# catt. walkeriana, how to grow



## Bob in Albany N.Y. (Dec 25, 2015)

Any advise on how to grow this species? Does this require a dry period in order for it to flower, or does it just need to dry out quickly? Bought one the other day even though I have one growing in a basket that has never flowered for me. I mist that one every day and water it whenever I water the whole greenhouse. It also has lots of live Spanish moss around it.

Thanks for any incoming information.


----------



## troy (Dec 25, 2015)

Alan kotch says the day length change triggers flowering usually, the roots like to dry out quick, keep the humidity up


----------



## naoki (Dec 26, 2015)

Bob, this thread by Harry of H&R (known for C. walkeriana breeding) is very informative:
http://www.orchidboard.com/community/cattleya-alliance/62937-walkeriana-tips-growing-blooming.html

He thinks that the dry period is a myth, and I'm following his advise.


----------



## troy (Dec 26, 2015)

I'm saying without proper air ventilation to the roots any time of year will cause them to die. you are assuming that I'm saying they need a winter rest? You know what they say about "assume"


----------



## troy (Dec 26, 2015)

I grow mine with wine corks as media and they grow very well


----------



## Happypaphy7 (Dec 26, 2015)

Chill out, Troy,
Naoki is obviously responding to Bob.
Read the first line of his post.
Not only that, there is one of those things going around that this species need dry rest to bloom, and that's probably why the famous breeder in Hawaii mentioned that, which Noaki quotes in case other other than Bob wonders while the topic is on.


----------



## SlipperKing (Dec 26, 2015)

Bob,
I have a Brazilian friend that posts walkers in their native habit and they're mostly rock dwellers. So I grow mine in teak baskets and the only moss is stuffed in the sides to keep the Orchiata mix from falling out. No misting but water when I water the whole GH. Which is every 2 to 3 days in the summer and once a week or less in the winter. The recent walks I got from H&R and others have been in 2in pots with 2-3 pcs of bark, the size of a half dollar. Very open! I tried S/H but the walks hated that system.


----------



## troy (Dec 26, 2015)

I'm so used to everybody bashing me, I'm sorry, I beleive slipperking is right, they grow on rocks and trees in direct light mostly found facing north, during the cooler dry months heavy fog rolls in at night, and the light is very bright, the roots get lots of airflow


----------



## orcoholic (Dec 26, 2015)

Several grow and bloom for me on cork. No moss. I don't think the amount of light is that important. It's watered every time I'm in the greenhouse, with fertilizer in the water. If you only mist, mist heavily. No rest during any time of the year.

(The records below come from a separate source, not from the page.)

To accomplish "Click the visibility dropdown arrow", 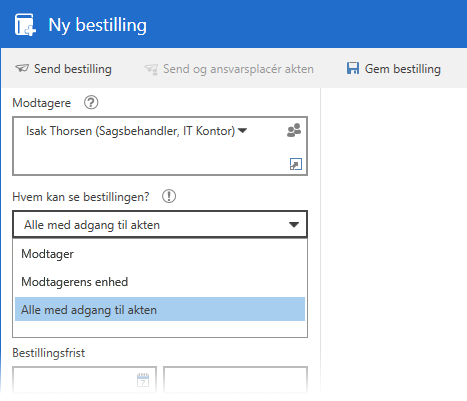I will tap(294, 225).
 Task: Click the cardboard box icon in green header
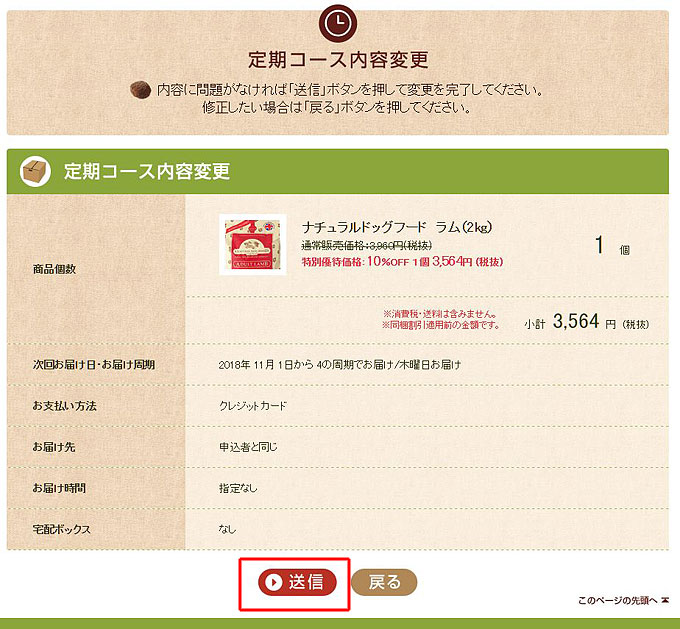pyautogui.click(x=35, y=171)
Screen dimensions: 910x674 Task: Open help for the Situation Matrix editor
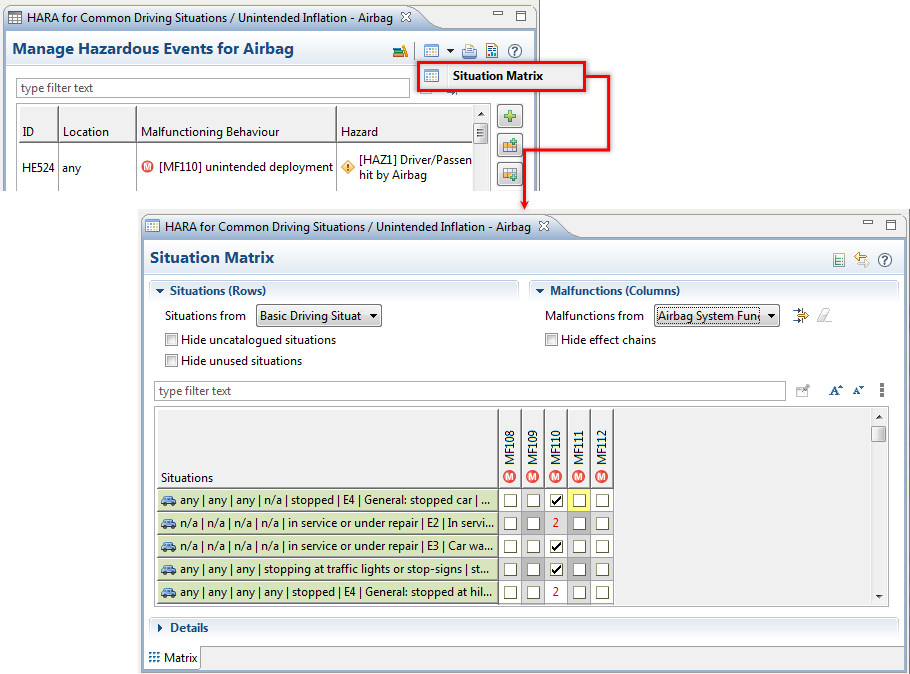(x=884, y=260)
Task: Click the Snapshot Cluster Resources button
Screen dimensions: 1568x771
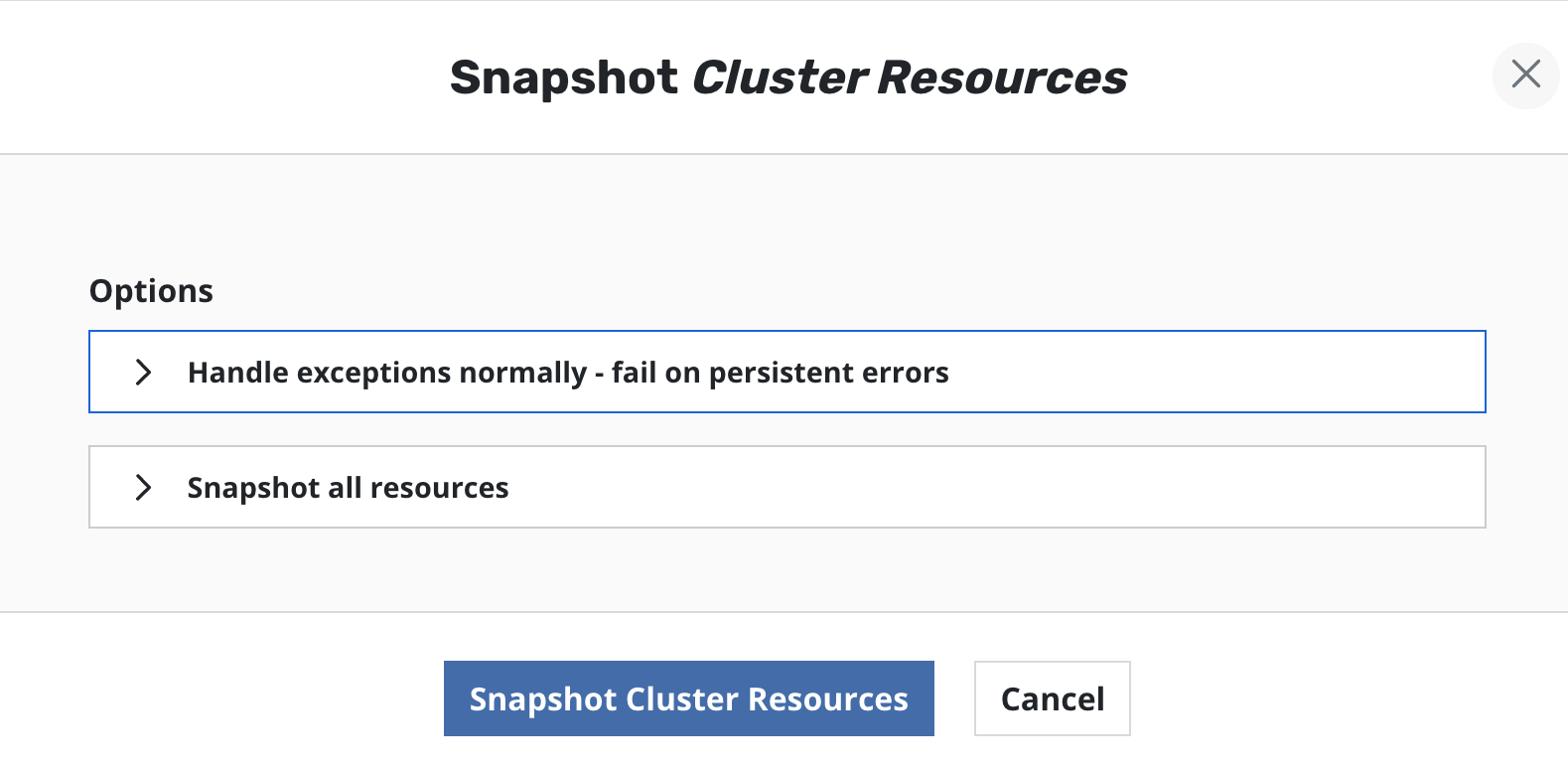Action: tap(688, 698)
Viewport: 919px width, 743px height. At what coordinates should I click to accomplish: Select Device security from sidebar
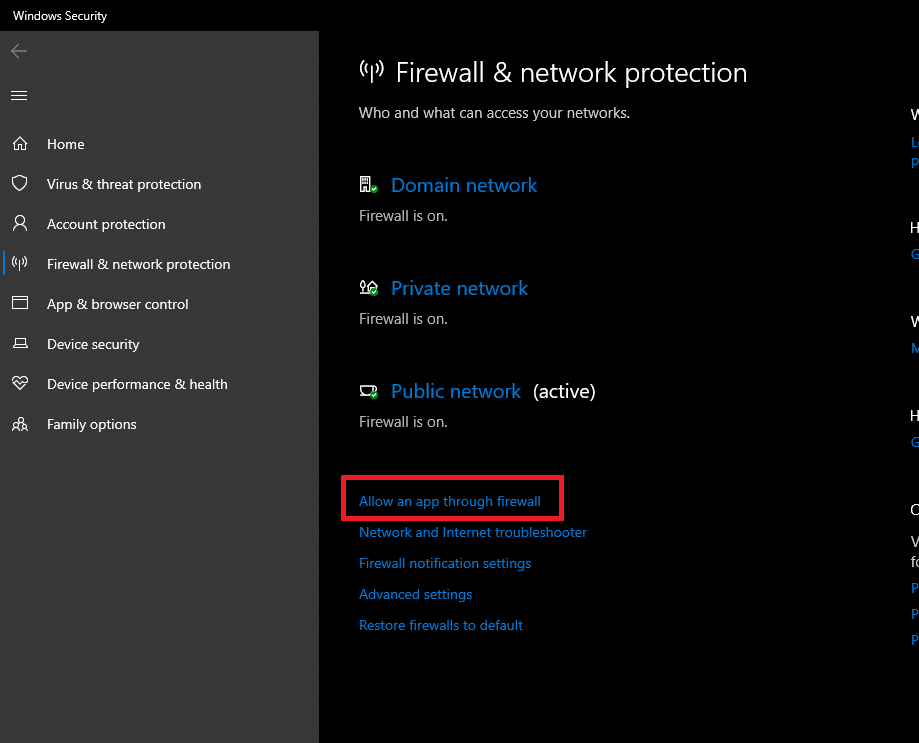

I've found the Spanish moss to not be any good for anything growing mounted and have taken it off all the ones that had it.


----------



## troy (Dec 26, 2015)

There is some debate, I remember about rest period, some people do it cooler condition greenhouse some don't, I think the plants acclimate as long as the plant isn't saturated wet


----------



## Bob in Albany N.Y. (Dec 26, 2015)

I'd like to thank everyone for cheering in. Lots of good information. Thanks so much.


----------



## Stone (Dec 26, 2015)

I water my walks every day and often three times per day during summer. I grow them on cork mounts or in baskets or perforated clay pots so they dry very quickly. You need to water and feed a lot when they are making up their p/bulbs and have active roots. Without fat bulbs they won't flower very well. A minimum of 10 to 15C, extremely bright light and the occasional misting so they don't shrivell exessively in winter seems to work well for me.


----------



## JeanLux (Dec 27, 2015)

Interesting thread Bob!!!! The real challenge is to flower them, because they are rather willing to grow with good light, but Flowers !!?? Jean


----------